The present investigations were undertaken to find out whether chemiluminescence measurements of stimulated granulocytes can be carried out in freshly drawn blood and -- because of the ease of the method -- be introduced into routine diagnostics. Blood was drawn from the cubital vein of healthy volunteers at various times and under various conditions. Subsequently the zymosan induced and luminol amplified chemiluminescence was recorded and analyzed. It could be demonstrated that variations existed between individuals which can, however, be minimized when photon counts obtained under standard conditions were related to the number of granulocytes present in the blood samples.
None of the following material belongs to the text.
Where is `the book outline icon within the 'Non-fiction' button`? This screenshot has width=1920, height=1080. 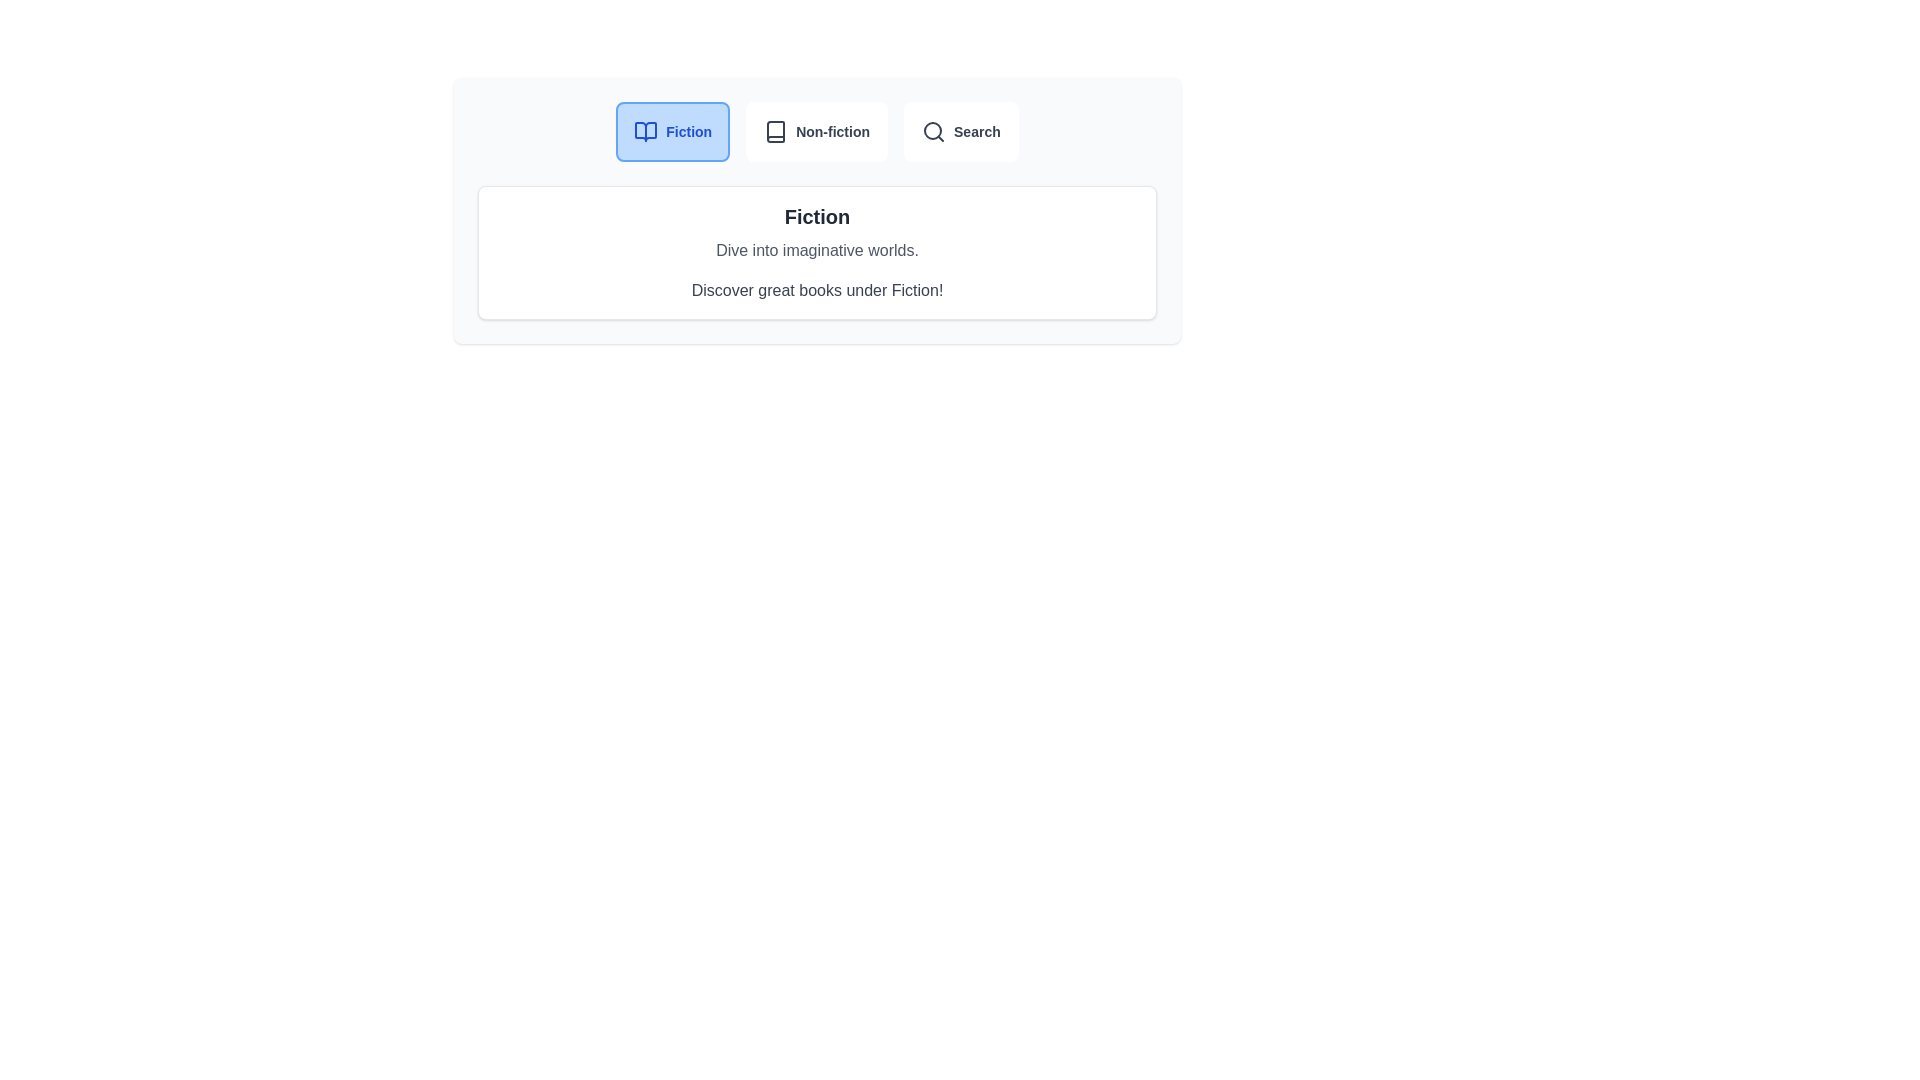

It could be further demonstrated that also platelets are activated by zymosan as well an that they, contribute to the total chemiluminescence by a share of about 5%. Platelet chemiluminescence can effectively be suppressed by aspirin. Opsonising factors in plasma (presumably antibodies and/or complement) play a decisive role in the intensity and kinetics of blood chemiluminescence. Measurements of zymosan induced chemiluminescence in freshly drawn unfractionated and fractionated blood seem to be especially suited to monitor and analyze deviations and defects of the cellular and humoral defence mechanisms.